» **Aim**
Copy out every one of the following items line for line, changing nothing.

(Stored items from a collection)
===
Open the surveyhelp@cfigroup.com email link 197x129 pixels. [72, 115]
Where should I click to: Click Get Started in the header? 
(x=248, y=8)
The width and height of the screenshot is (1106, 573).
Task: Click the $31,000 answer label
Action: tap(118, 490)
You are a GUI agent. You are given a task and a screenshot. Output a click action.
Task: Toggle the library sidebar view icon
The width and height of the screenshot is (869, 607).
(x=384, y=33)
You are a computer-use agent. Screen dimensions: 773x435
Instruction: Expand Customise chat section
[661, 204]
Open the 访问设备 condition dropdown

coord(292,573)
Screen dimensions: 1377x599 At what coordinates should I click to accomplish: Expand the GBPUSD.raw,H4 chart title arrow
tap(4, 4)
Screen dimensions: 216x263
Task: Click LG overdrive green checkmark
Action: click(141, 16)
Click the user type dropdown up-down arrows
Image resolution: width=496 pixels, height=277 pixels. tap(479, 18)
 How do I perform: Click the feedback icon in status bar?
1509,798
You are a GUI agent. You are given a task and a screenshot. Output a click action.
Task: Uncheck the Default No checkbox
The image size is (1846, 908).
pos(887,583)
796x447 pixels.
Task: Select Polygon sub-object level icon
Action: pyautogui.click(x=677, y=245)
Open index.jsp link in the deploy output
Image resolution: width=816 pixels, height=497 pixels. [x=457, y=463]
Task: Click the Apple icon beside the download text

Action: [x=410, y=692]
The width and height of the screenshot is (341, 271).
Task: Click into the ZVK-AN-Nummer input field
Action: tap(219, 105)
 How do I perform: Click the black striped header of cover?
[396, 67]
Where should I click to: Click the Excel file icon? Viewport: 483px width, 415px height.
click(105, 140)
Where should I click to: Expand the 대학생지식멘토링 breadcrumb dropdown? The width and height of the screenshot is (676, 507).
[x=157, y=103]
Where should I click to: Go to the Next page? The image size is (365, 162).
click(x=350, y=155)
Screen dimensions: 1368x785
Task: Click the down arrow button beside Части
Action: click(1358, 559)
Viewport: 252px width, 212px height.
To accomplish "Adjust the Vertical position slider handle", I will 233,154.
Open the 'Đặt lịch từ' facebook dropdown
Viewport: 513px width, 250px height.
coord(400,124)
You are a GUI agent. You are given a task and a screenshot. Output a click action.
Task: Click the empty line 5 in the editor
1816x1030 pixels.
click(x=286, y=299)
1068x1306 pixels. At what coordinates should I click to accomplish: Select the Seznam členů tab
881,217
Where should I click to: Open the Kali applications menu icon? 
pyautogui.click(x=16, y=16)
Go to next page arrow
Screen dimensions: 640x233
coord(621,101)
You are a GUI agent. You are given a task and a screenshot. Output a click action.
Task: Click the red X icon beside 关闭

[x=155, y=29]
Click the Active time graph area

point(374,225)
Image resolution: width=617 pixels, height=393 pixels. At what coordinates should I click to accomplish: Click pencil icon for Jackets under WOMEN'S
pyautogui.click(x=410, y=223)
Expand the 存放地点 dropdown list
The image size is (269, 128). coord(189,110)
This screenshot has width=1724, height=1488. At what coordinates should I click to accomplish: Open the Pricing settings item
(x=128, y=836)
===
» **Answer for the task**
Open the surveyhelp@cfigroup.com email link 197x129 pixels. [72, 115]
Where should I click to: Click Get Started in the header? 
(x=248, y=8)
The width and height of the screenshot is (1106, 573).
Task: Click the $31,000 answer label
Action: tap(118, 490)
You are a GUI agent. You are given a task and a screenshot. Output a click action.
Task: Toggle the library sidebar view icon
The width and height of the screenshot is (869, 607).
(x=384, y=33)
You are a computer-use agent. Screen dimensions: 773x435
Instruction: Expand Customise chat section
[661, 204]
Open the 访问设备 condition dropdown

coord(292,573)
Screen dimensions: 1377x599 At what coordinates should I click to accomplish: Expand the GBPUSD.raw,H4 chart title arrow
tap(4, 4)
Screen dimensions: 216x263
Task: Click LG overdrive green checkmark
Action: click(141, 16)
Click the user type dropdown up-down arrows
Image resolution: width=496 pixels, height=277 pixels. tap(479, 18)
 How do I perform: Click the feedback icon in status bar?
1509,798
You are a GUI agent. You are given a task and a screenshot. Output a click action.
Task: Uncheck the Default No checkbox
The image size is (1846, 908).
pos(887,583)
796x447 pixels.
Task: Select Polygon sub-object level icon
Action: pyautogui.click(x=677, y=245)
Open index.jsp link in the deploy output
Image resolution: width=816 pixels, height=497 pixels. [x=457, y=463]
Task: Click the Apple icon beside the download text

Action: [x=410, y=692]
The width and height of the screenshot is (341, 271).
Task: Click into the ZVK-AN-Nummer input field
Action: tap(219, 105)
 How do I perform: Click the black striped header of cover?
[396, 67]
Where should I click to: Click the Excel file icon? Viewport: 483px width, 415px height.
click(105, 140)
Where should I click to: Expand the 대학생지식멘토링 breadcrumb dropdown? The width and height of the screenshot is (676, 507).
[x=157, y=103]
Where should I click to: Go to the Next page? The image size is (365, 162).
click(x=350, y=155)
Screen dimensions: 1368x785
Task: Click the down arrow button beside Части
Action: click(1358, 559)
Viewport: 252px width, 212px height.
To accomplish "Adjust the Vertical position slider handle", I will 233,154.
Open the 'Đặt lịch từ' facebook dropdown
Viewport: 513px width, 250px height.
coord(400,124)
You are a GUI agent. You are given a task and a screenshot. Output a click action.
Task: Click the empty line 5 in the editor
1816x1030 pixels.
click(x=286, y=299)
1068x1306 pixels. At what coordinates should I click to accomplish: Select the Seznam členů tab
881,217
Where should I click to: Open the Kali applications menu icon? 
pyautogui.click(x=16, y=16)
Go to next page arrow
Screen dimensions: 640x233
coord(621,101)
You are a GUI agent. You are given a task and a screenshot. Output a click action.
Task: Click the red X icon beside 关闭

[x=155, y=29]
Click the Active time graph area

point(374,225)
Image resolution: width=617 pixels, height=393 pixels. At what coordinates should I click to accomplish: Click pencil icon for Jackets under WOMEN'S
pyautogui.click(x=410, y=223)
Expand the 存放地点 dropdown list
The image size is (269, 128). coord(189,110)
This screenshot has width=1724, height=1488. At what coordinates should I click to accomplish: Open the Pricing settings item
(x=128, y=836)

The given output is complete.